Ah, the mainstream romantic-comedy, cinematic poster-child for the law of diminishing returns. As time goes by, romantic-comedies seem to get worse and worse. Don’t get me wrong, it’s not a matter of ridiculous gimmicks or over-the-top antics or outlandish situations or wacky protagonists. I present exhibit-A: 1938’s Bringing Up Baby, an amazing romantic/screwball comedy and a personal favorite, a story about a man and woman… and her pet cheetah, Baby, and the series of misadventures they find themselves tangled in. Perfect. A romantic comedy that is actually funny, kinda kooky, and, above all, interesting.
Fast-forward 72 years to 2010–past the boring slew of Katherine Heigl movies that all look pretty much the same: 27 Dresses, The Ugly Truth (not to be confused with 1937’s infinitely more entertaining Irene Dunne/Cary Grant comedy The Awful Truth), Killers, and Life As We Know It–and we get Love & Other Drugs, a welcomed change of pace from the homogenized, pedestrian and primarily PG-13 pap.
However, this is not to say that Love & Other Drugs is, by any means, an amazing movie. Passable, yes. Entertaining, sure. Funny, at times. But amazing, not quite. Fortunately, Love & Other Drugs is closer to the likes of When Harry Met Sally… and Love Actually on the spectrum of romantic-comedies, with a dash of Kevin Smith/Judd Apatow-raunchiness thrown in for good measure.
Jake Gyllenhaal stars as Jamie Randall, a silver-tongued Lothario climbing the corporate ladder in pharmaceutical sales. Working for Pfizer in the late 90s, Jamie’s personal and professional interests intersect when the company releases Viagra. In the process of peddling his wares, Jamie meets Maggie Murdock (Anne Hathaway), an equally libidinous artist with early onset Parkinson’s disease. The two embark on a no-strings-attached fuck-fest, which gets complicated, then turns into a relationship, which gets more complicated, yada yada yada… it’s a romantic-comedy, you get the point. SPOILER ALERT And in spite of the fact that Parkinson’s disease is a bit of twist and could make for an unconventional Dying Young-like departure from the typical “happily ever after” rom-com ending, you know it ends with Mr. Right’s mad-dash to win back the heart of the “One That Got Away.”

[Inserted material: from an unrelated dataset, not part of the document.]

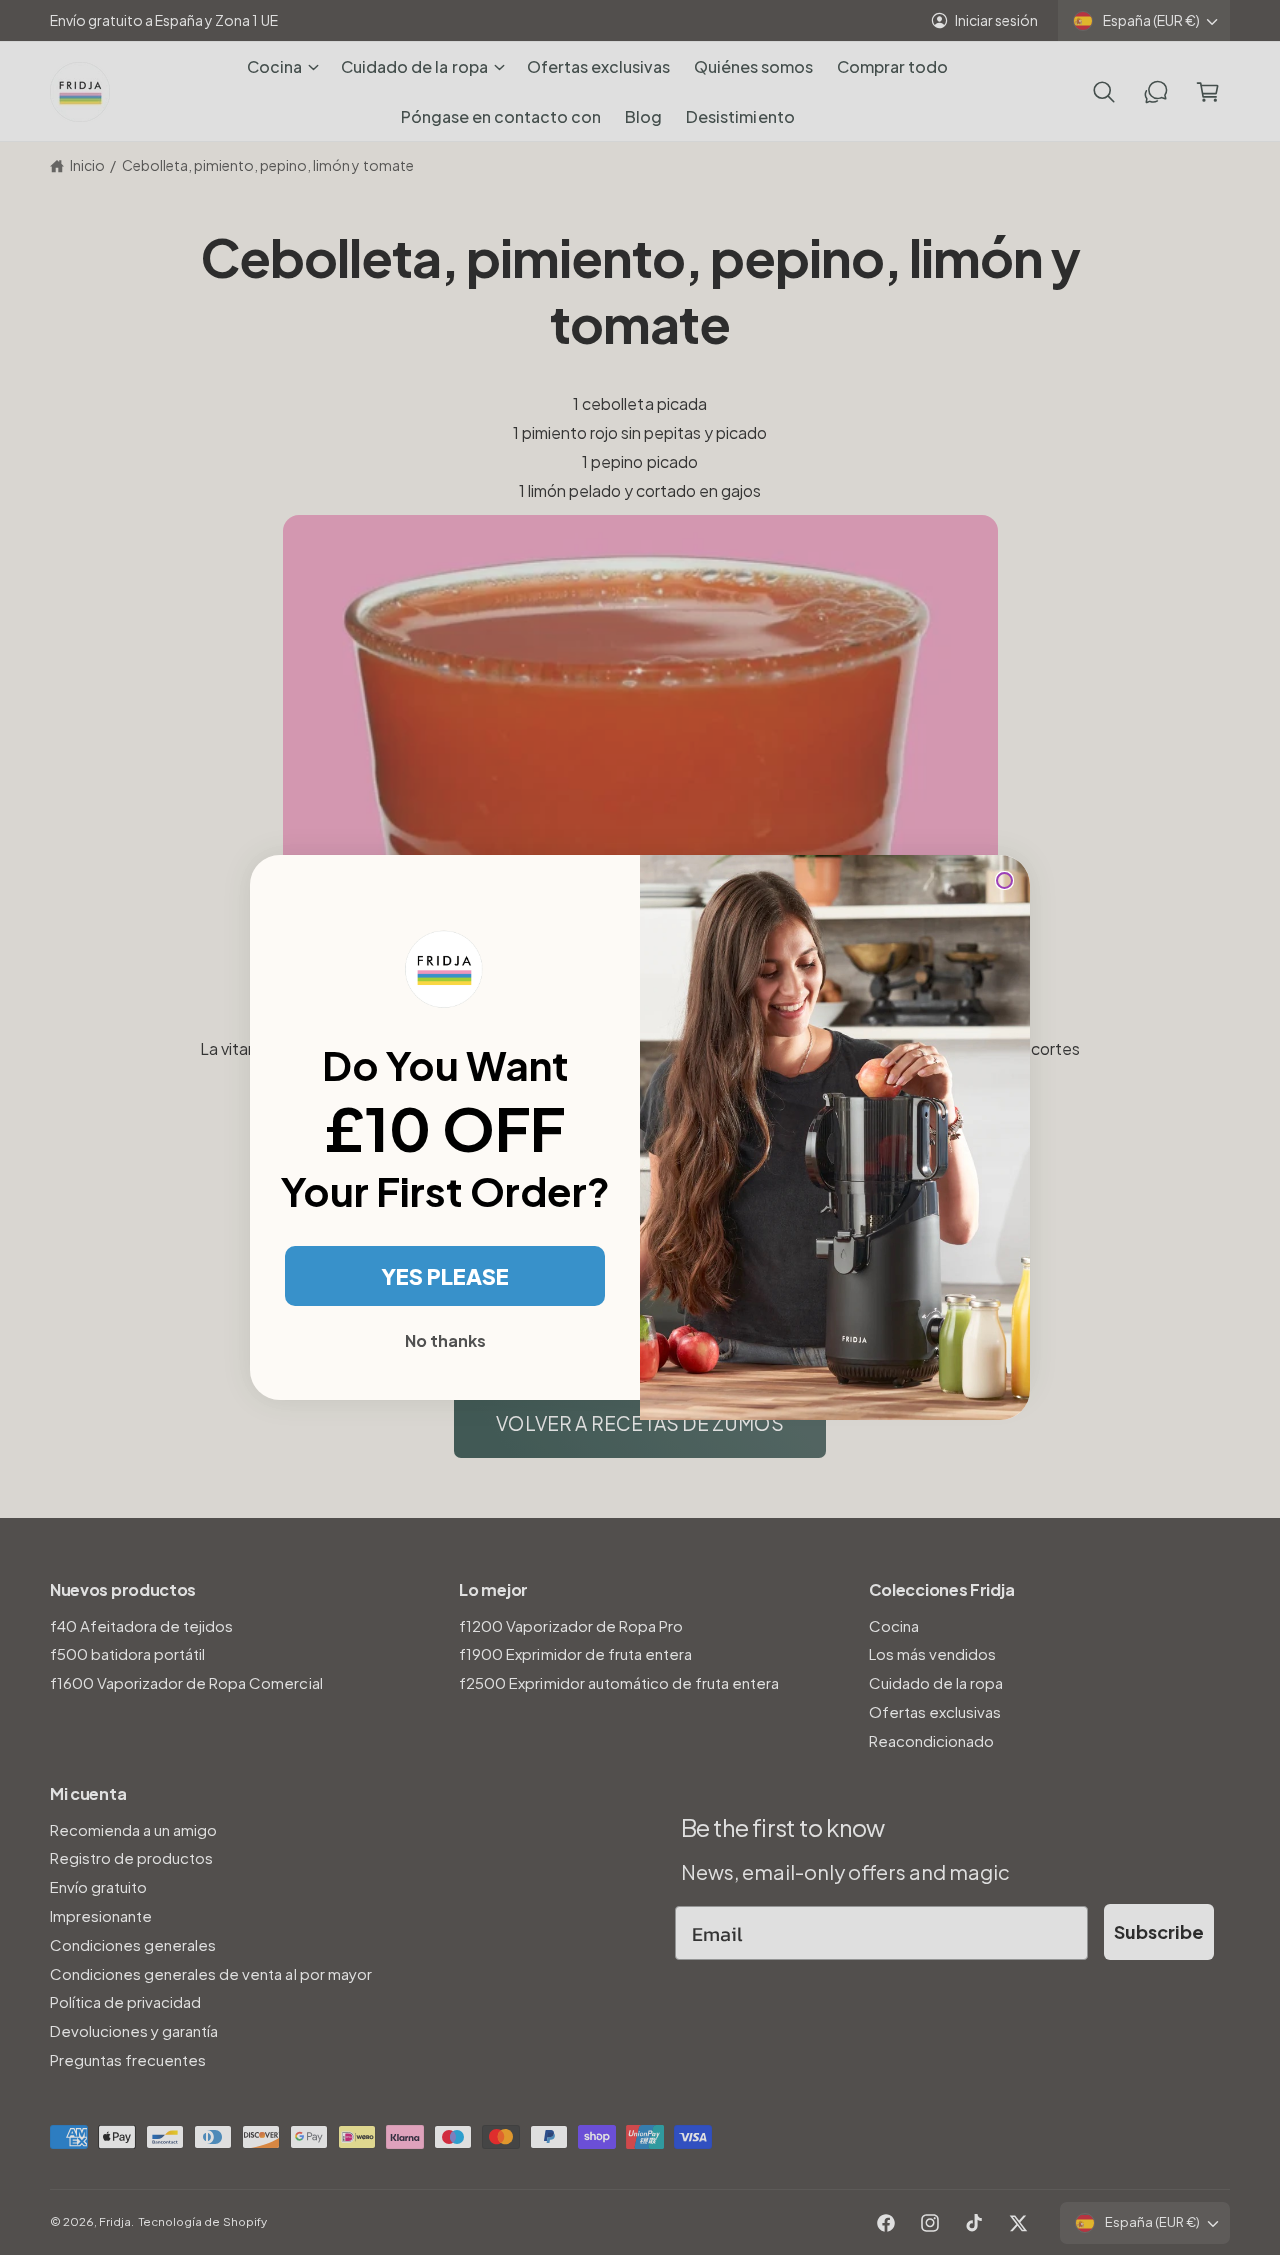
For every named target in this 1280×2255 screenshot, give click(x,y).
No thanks (445, 1340)
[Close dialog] (1004, 880)
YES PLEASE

And I’m fine with that. There’s a formula. It’s hard to get away from. Whatever. I can deal… as long as there are interesting things happening on the periphery of the love story, which there are. With most romantic-comedies, the funniest elements are rarely the protagonists, while Jake Gyllenhaal seems very comfortable with comedy, coming off quite funny at times, and Anne Hathaway’s wry delivery can be equally comical, the supporting cast still steals the show. Oliver Platt plays Bruce, Jamie’s hilariously manic mentor, goading Jamie on as his ticket to the “big show.” Josh Gad plays Jamie’s millionaire-train-wreck of a brother, whose ridiculous antics practically steal the film. In a subtle, but still funny turn, Hank Azaria plays Jamie’s prized client, Dr. Knight. And the effervescent Judy Greer plays his receptionist, Cindy.
When it’s funny, it’s really funny. The problem is, some of the elements of the film dealing with Parkinson’s disease take to such a dark place that it’s hard to go back to laughing about dick jokes. It’s been a long time since director Edward Zwick‘s last foray into romantic-comedy with David Mamet‘s About Last Night… Perhaps some of the drama from his more somber works of late–Defiance, Blood Diamond, The Last Samurai–is still too close to the surface. There’s one scene in particular that feels nothing like a romantic comedy, but more like a cut scene from Who’s Afraid of Virginia Woolf. Scary.
While it’s not the most original film, it’s funny without being cloying, raunchy without being juvenile. All in all, Love & Other Drugs is an entertaining film, not quite as good as When Harry Met Sally, but an acceptable temporary fix. It’s nice to see an adult romantic-comedy that isn’t watered down to appeal to the largest possible demographic.